- Data for processing:
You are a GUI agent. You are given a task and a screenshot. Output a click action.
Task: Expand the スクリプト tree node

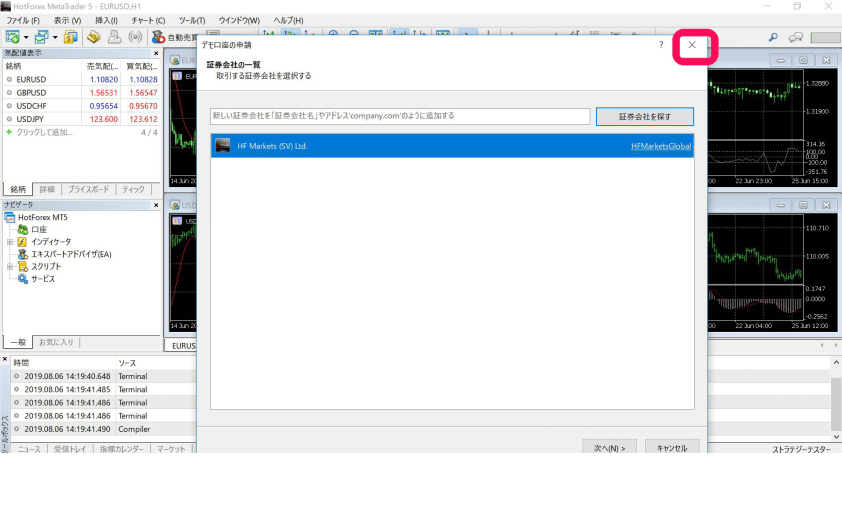click(9, 267)
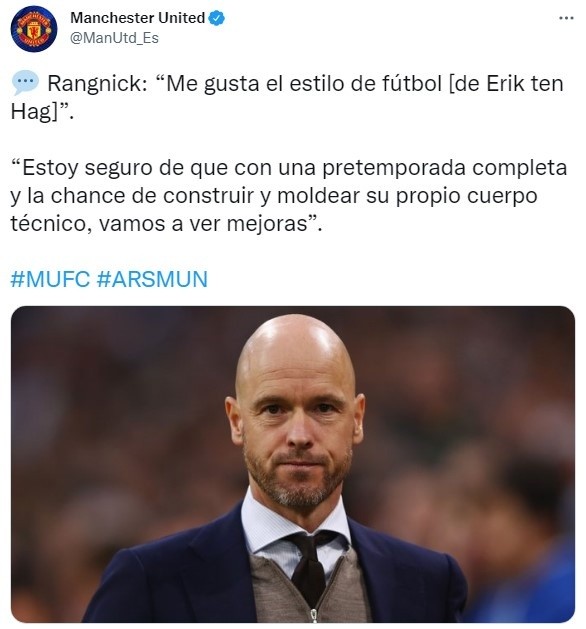Click the word 'pretemporada' in the tweet
Screen dimensions: 586x629
point(394,169)
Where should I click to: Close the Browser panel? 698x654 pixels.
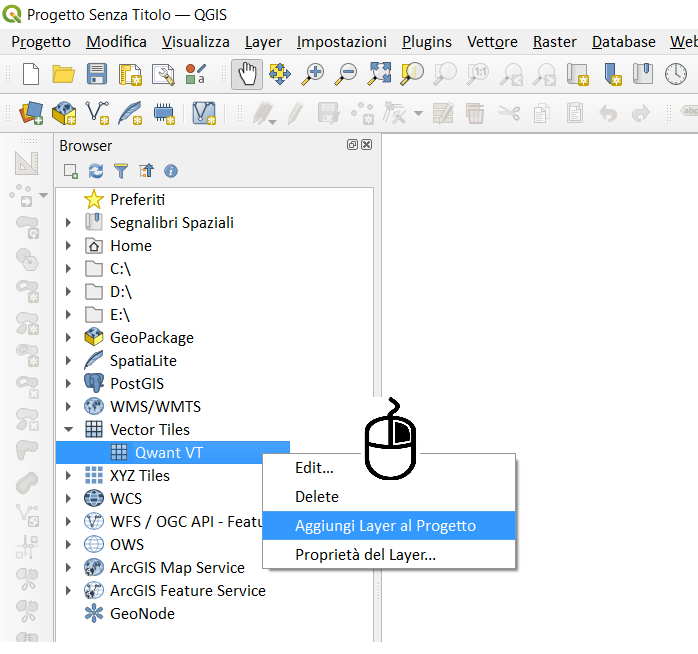367,145
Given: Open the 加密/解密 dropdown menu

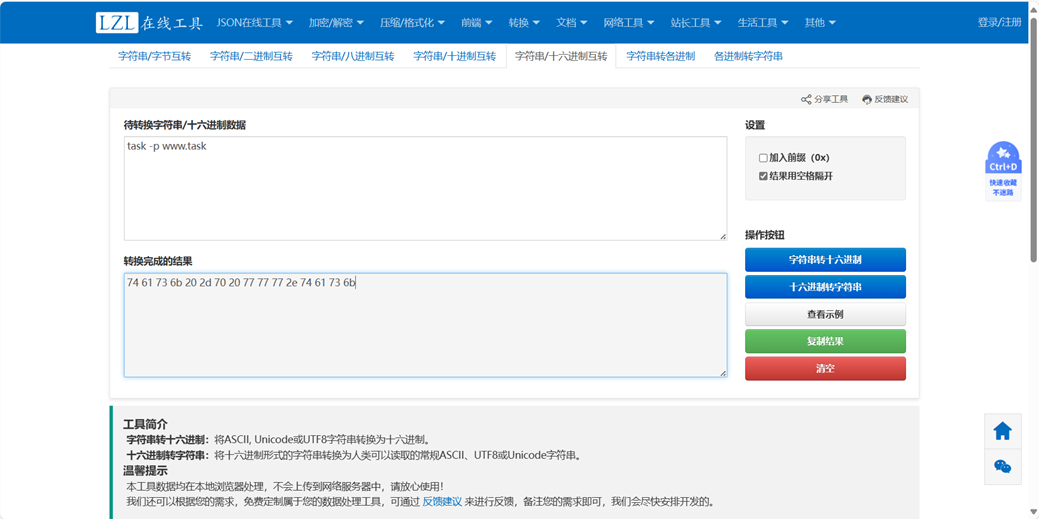Looking at the screenshot, I should (x=336, y=22).
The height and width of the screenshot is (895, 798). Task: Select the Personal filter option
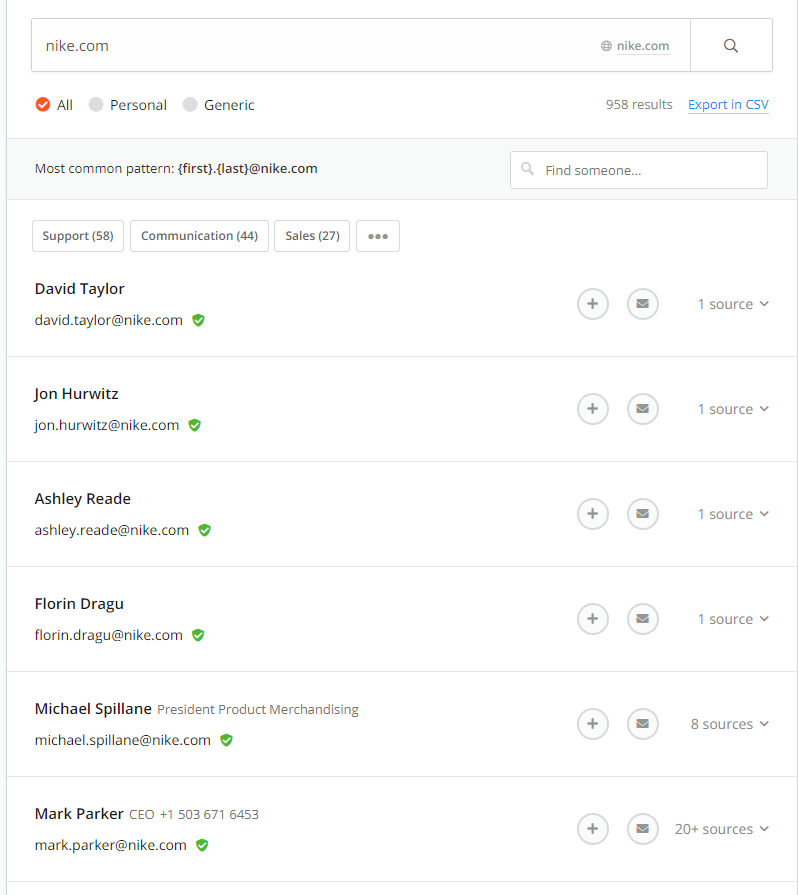pos(96,105)
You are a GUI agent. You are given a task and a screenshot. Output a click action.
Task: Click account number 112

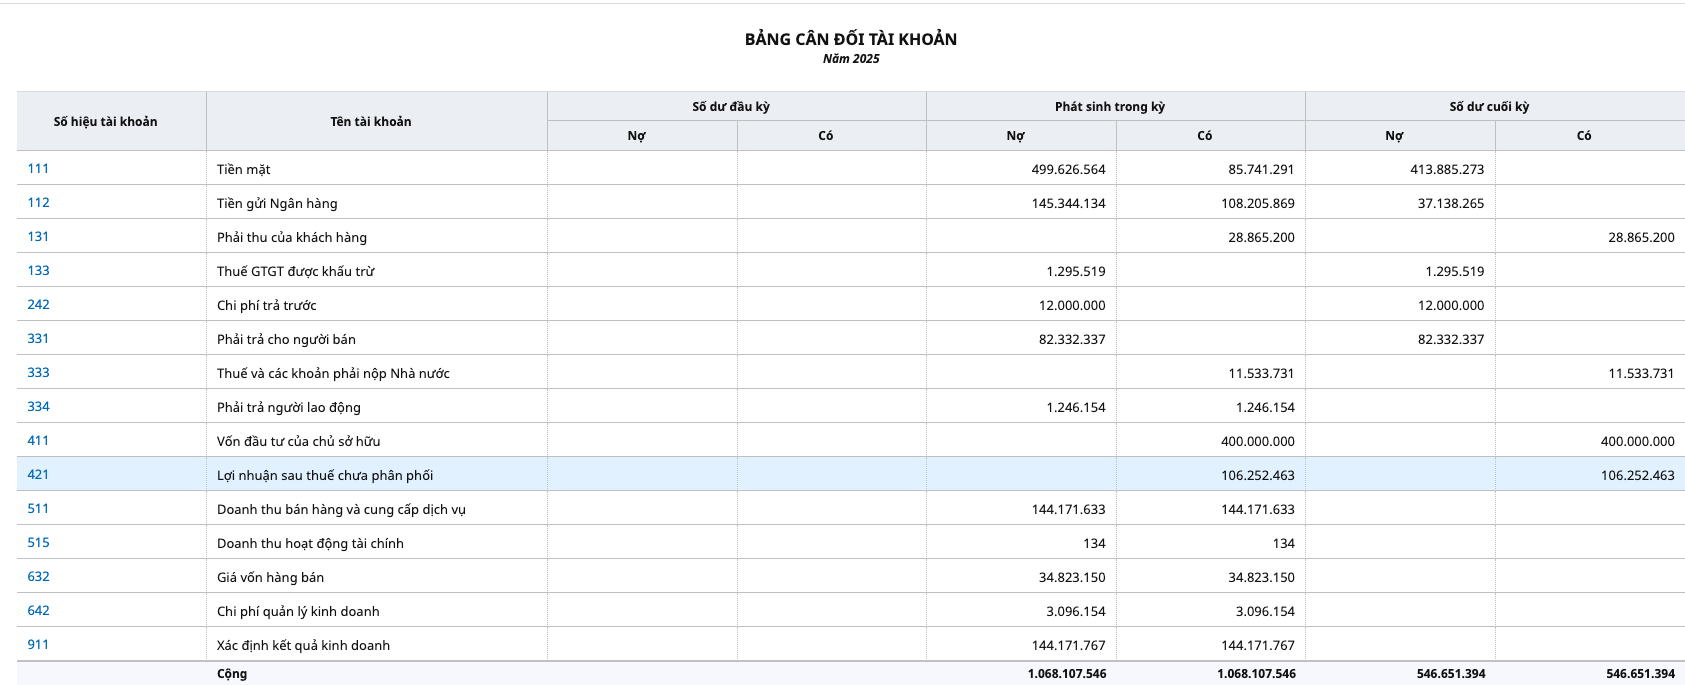38,203
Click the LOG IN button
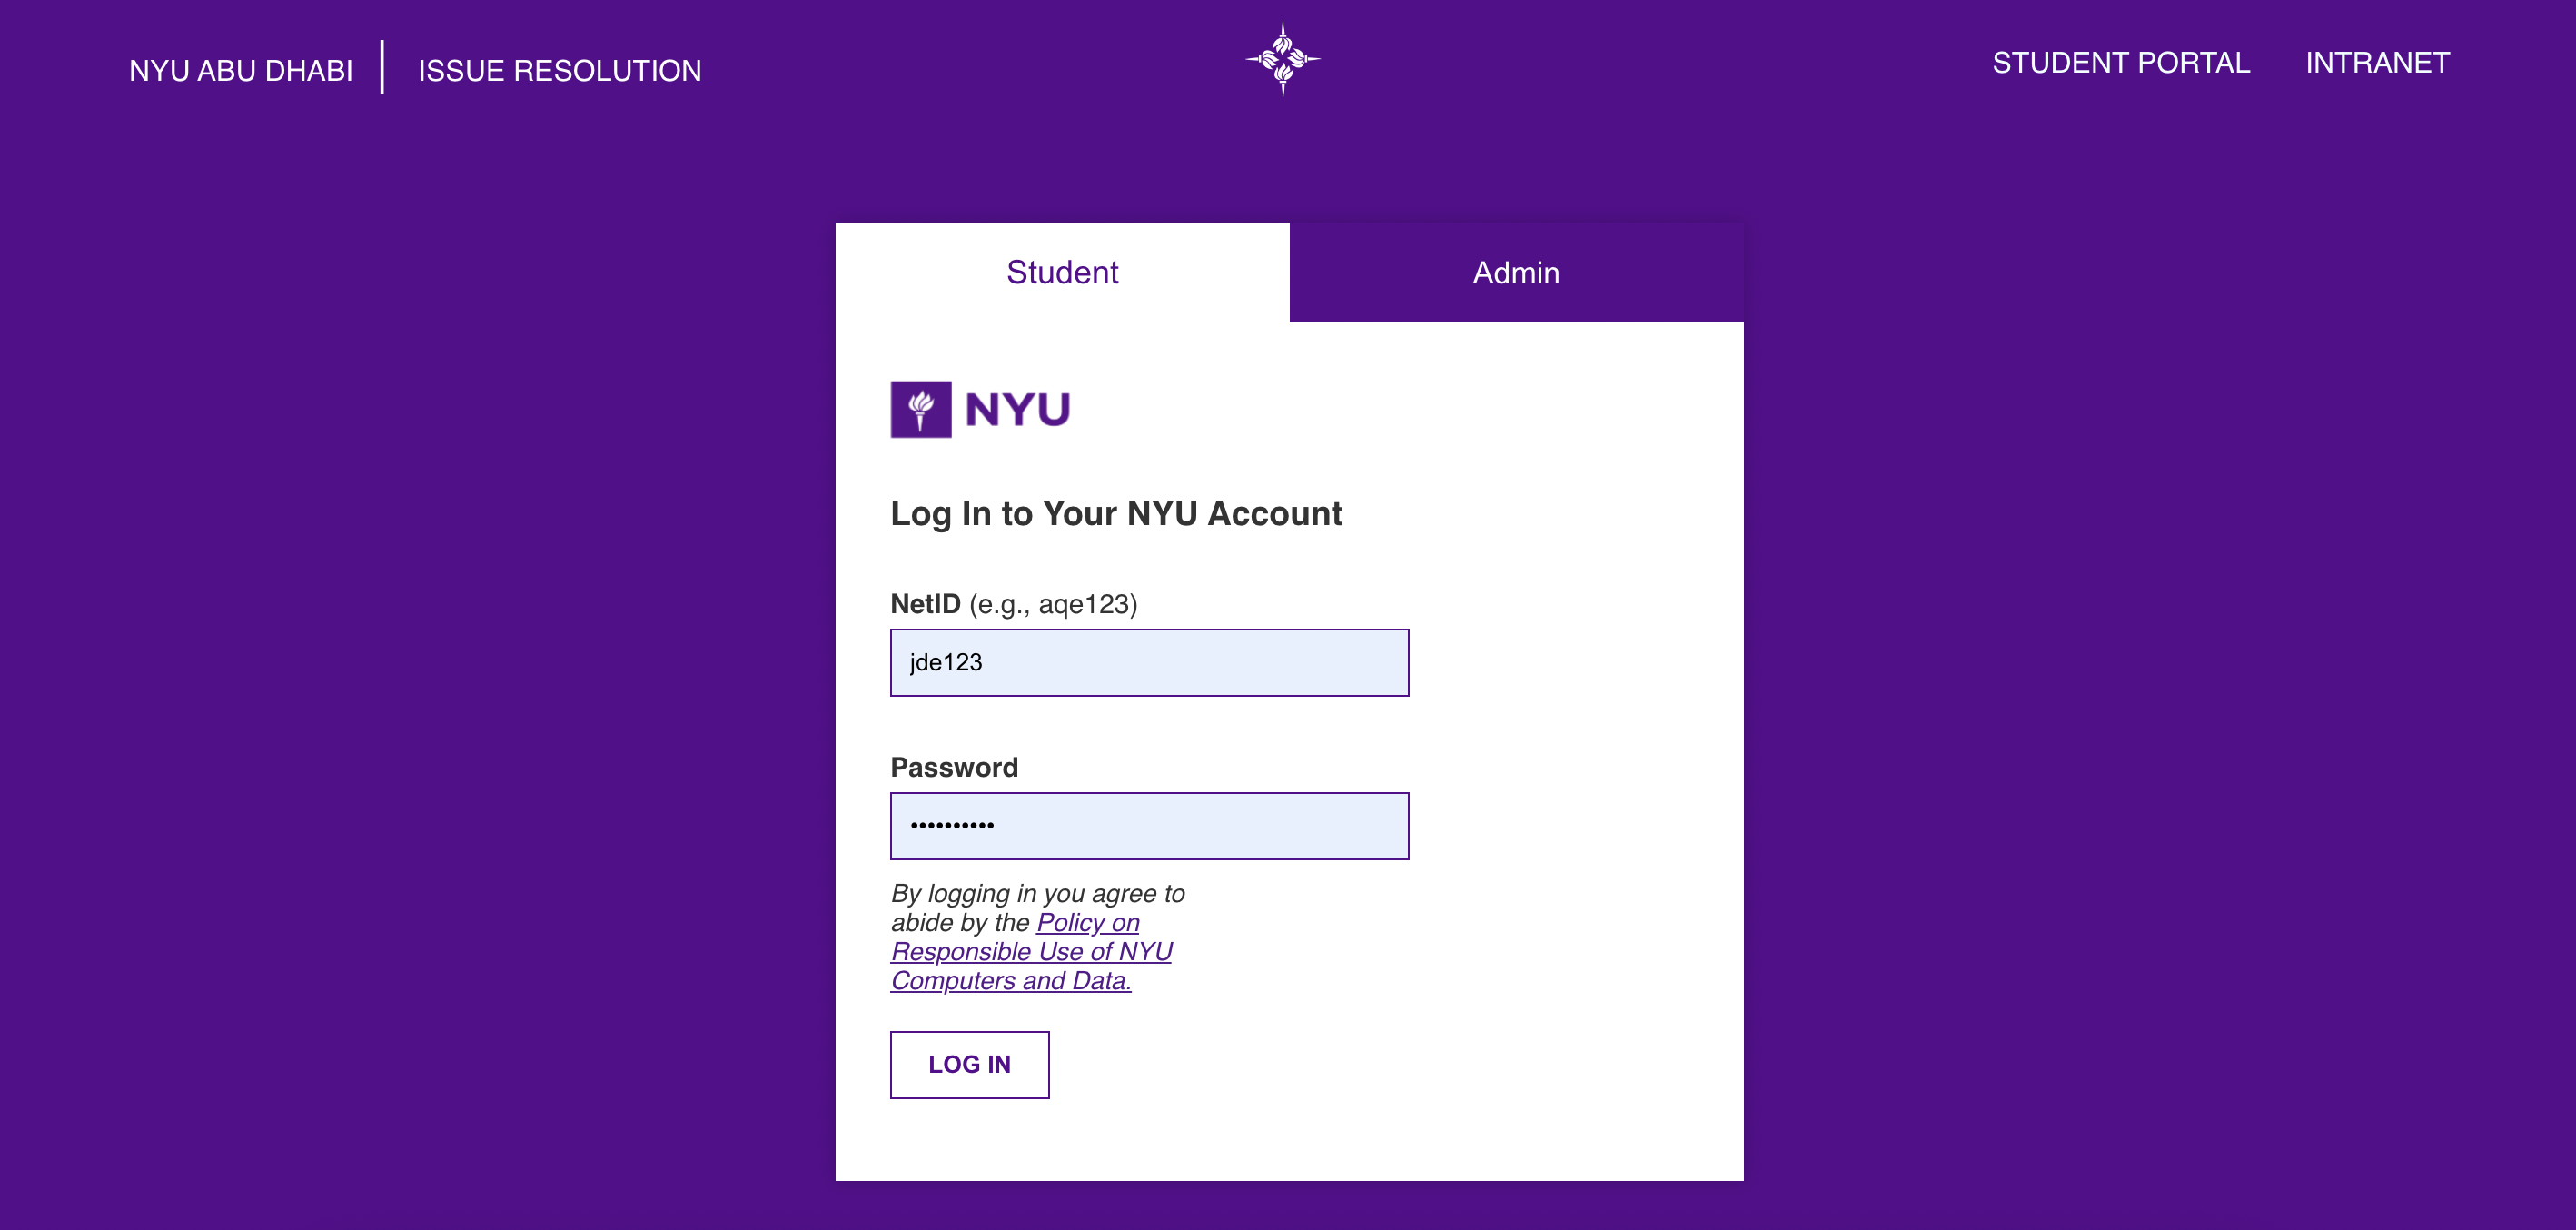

- Prompt: Verbatim output of the entries is required, with each image left out.

- Output for this task:
You are a GUI agent. You are given a task and a screenshot. Output a click action.
Task: Expand the スクリプト tree node

click(9, 267)
Click the word 'pretemporada' in the tweet
Screen dimensions: 586x629
point(394,169)
Where should I click to: Close the Browser panel? 698x654 pixels.
367,145
Given: Open the 加密/解密 dropdown menu

Looking at the screenshot, I should (x=336, y=22).
The height and width of the screenshot is (895, 798). Task: Select the Personal filter option
pos(96,105)
You are a GUI agent. You are given a task and a screenshot. Output a click action.
Task: Click account number 112

38,203
Click the LOG IN button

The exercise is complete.